Immunoglobulin G4-related disease (IgG4-RD) comprises a recently recognized systemic syndrome that is characterized by mass-forming lesions, mainly in exocrine tissues, which consist of lymphoplasmacytic infiltrations and sclerosing fibrosis [1, 2]. IgG4-RD frequently involves the lacrimal gland, salivary gland, lymph node, lung, pleura, pancreas, bile duct, liver, kidney, aorta, retroperitoneum, and skin . Numerous IgG4+ plasma cells are typically found in the affected tissues, and the patient’s serum IgG4 level is increased.
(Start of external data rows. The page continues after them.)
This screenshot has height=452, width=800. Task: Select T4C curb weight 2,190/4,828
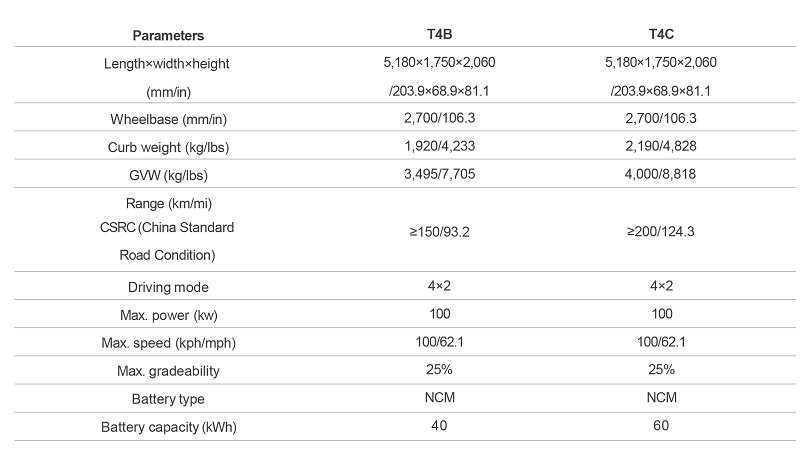[x=661, y=147]
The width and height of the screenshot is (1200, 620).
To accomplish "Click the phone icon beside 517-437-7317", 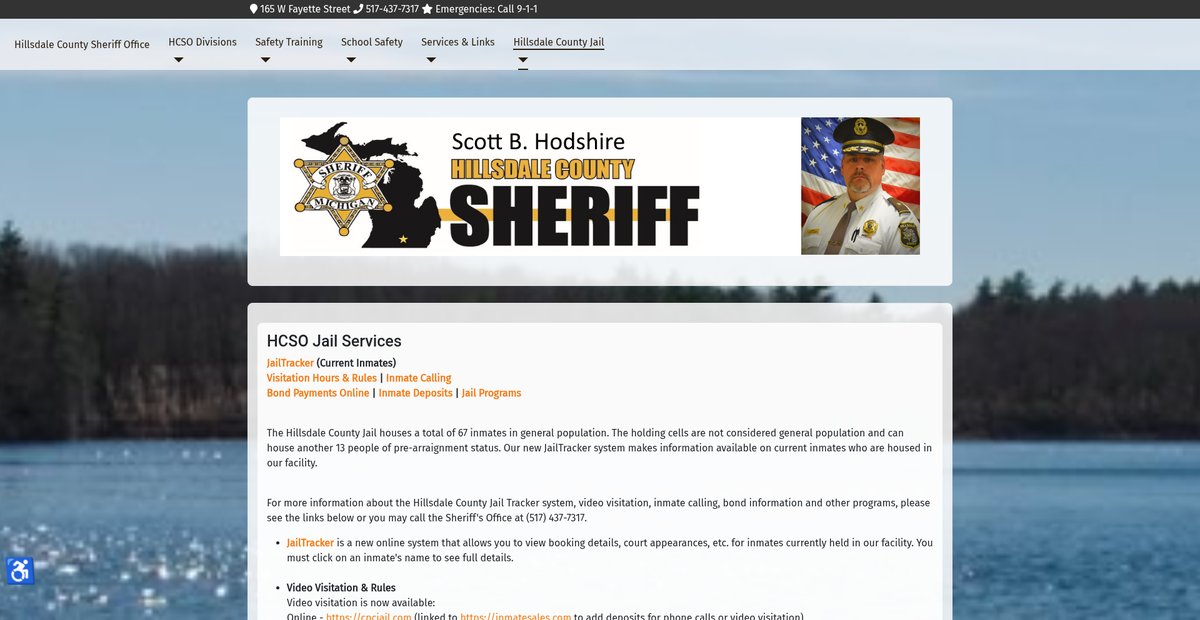I will (x=358, y=9).
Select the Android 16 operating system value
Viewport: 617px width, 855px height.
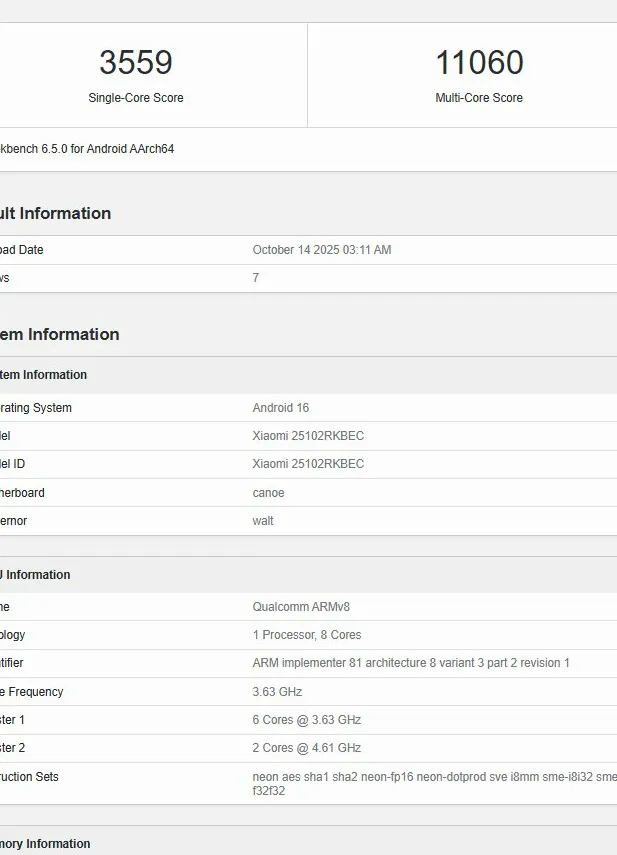288,408
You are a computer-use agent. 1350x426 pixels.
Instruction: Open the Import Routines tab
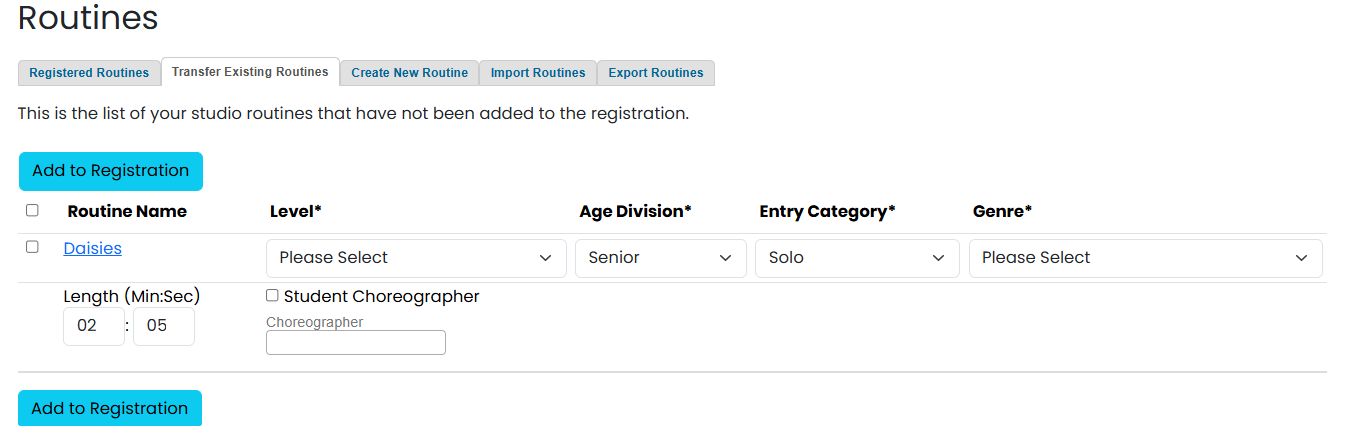tap(538, 73)
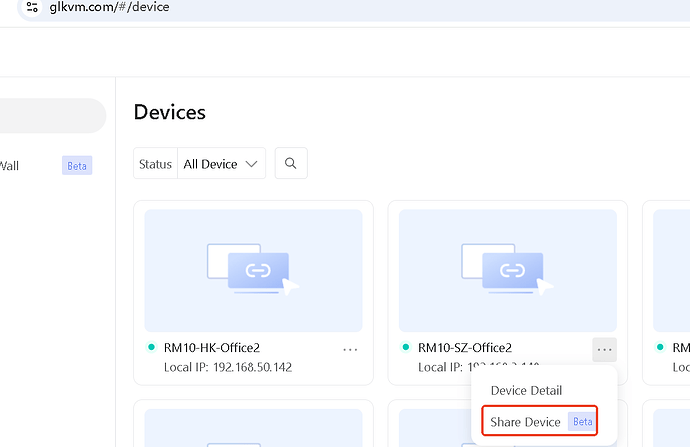Open the RM10-HK-Office2 device preview thumbnail
Viewport: 690px width, 447px height.
coord(253,270)
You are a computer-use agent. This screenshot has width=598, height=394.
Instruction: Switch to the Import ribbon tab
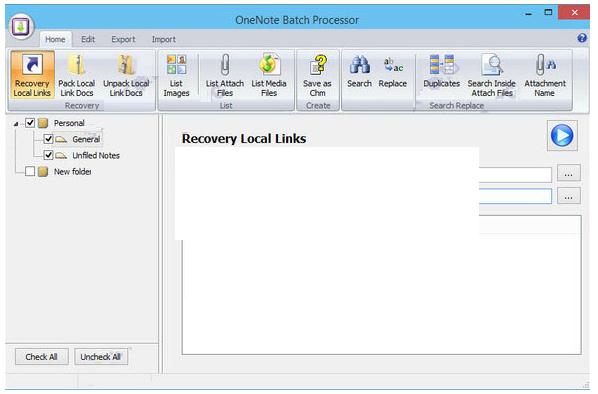tap(164, 39)
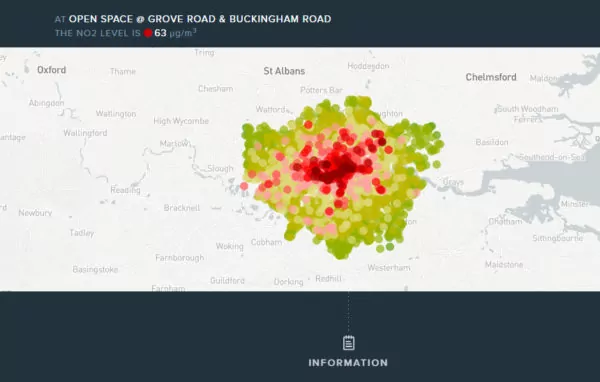Click the 63 µg/m³ reading value

[175, 33]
Generally, if the histological IgG4+/IgG+ cell ratio is greater than 40%, the diagnostic possibility of IgG4-RD is high, but there are also many “non-IgG4-related” diseases such as multicentric Castleman’s disease, rheumatoid arthritis, or other autoimmune diseases that need to be included in the differential diagnosis [1, 3, 4].
The lymph node lesions of IgG4-RD can be subdivided into at least 5 histological subtypes, including the multicentric Castleman’s disease-like, reactive follicular hyperplasia-type, interfollicular expansion and immunoblastosis, progressively transformed germinal center (PTGC)-type, and inflammatory pseudotumor (IPT)-like [1, 4]. The PTGC-type usually presents with uniform clinicopathological features of asymptomatic, localized, submandibular lymphadenopathy that persists and/or relapses, and sometimes progresses to extranodal lesions or systemic disease [4, 5]. Recently, a few papers have described peripheral nerve involvement in IgG4-RD, especially around the trigeminal nerve and optic nerve branches [6, 7].
We present a rare autopsy case of IgG4-RD that began as PTGC-type IgG4-related lymphadenopathy and progressed into a systemic disease by infiltration around the peripheral nerves of many organs.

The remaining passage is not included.